WORK INSTRUCTION: Begin at the line containing "The width and height of the screenshot is (980, 551)." and copy each line exactly through the end of the records, leaving out what comes before.

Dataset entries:
════

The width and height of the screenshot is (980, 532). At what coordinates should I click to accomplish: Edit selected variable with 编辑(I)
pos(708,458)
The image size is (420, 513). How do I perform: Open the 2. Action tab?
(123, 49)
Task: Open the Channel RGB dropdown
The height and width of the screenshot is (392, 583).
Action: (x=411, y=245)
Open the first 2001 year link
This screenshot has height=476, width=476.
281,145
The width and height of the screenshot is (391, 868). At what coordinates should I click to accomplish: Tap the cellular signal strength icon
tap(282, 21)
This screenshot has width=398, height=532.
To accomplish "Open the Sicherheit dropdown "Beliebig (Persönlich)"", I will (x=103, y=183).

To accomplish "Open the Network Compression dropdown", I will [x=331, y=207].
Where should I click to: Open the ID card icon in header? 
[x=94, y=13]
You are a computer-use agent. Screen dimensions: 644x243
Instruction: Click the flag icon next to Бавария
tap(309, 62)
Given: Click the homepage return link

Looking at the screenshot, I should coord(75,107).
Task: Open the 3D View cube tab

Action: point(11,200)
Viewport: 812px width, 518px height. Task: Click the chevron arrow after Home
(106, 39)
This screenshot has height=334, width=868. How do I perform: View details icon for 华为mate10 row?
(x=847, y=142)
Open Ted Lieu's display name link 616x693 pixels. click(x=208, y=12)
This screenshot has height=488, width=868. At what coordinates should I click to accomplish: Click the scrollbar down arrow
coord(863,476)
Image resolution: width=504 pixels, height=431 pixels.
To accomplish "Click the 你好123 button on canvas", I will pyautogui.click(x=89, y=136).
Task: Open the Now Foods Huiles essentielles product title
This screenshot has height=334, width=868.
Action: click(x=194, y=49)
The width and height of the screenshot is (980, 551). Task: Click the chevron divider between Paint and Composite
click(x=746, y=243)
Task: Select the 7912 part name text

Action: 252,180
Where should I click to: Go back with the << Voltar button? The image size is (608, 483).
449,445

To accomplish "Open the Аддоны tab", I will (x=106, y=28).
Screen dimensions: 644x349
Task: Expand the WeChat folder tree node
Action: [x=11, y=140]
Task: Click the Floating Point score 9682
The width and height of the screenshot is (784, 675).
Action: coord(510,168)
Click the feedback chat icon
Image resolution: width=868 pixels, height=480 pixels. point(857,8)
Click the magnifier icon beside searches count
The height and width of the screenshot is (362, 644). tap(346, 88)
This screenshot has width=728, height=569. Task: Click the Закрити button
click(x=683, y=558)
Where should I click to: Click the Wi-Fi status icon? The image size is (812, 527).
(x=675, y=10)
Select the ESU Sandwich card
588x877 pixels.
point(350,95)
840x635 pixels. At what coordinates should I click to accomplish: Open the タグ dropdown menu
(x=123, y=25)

════

WRITTEN RESPONSE:
The width and height of the screenshot is (980, 551). Task: Click the chevron divider between Paint and Composite
click(x=746, y=243)
Task: Select the 7912 part name text

Action: 252,180
Where should I click to: Go back with the << Voltar button? The image size is (608, 483).
449,445

To accomplish "Open the Аддоны tab", I will (x=106, y=28).
Screen dimensions: 644x349
Task: Expand the WeChat folder tree node
Action: [x=11, y=140]
Task: Click the Floating Point score 9682
The width and height of the screenshot is (784, 675).
Action: coord(510,168)
Click the feedback chat icon
Image resolution: width=868 pixels, height=480 pixels. point(857,8)
Click the magnifier icon beside searches count
The height and width of the screenshot is (362, 644). tap(346, 88)
This screenshot has width=728, height=569. Task: Click the Закрити button
click(x=683, y=558)
Where should I click to: Click the Wi-Fi status icon? The image size is (812, 527).
(x=675, y=10)
Select the ESU Sandwich card
588x877 pixels.
point(350,95)
840x635 pixels. At what coordinates should I click to accomplish: Open the タグ dropdown menu
(x=123, y=25)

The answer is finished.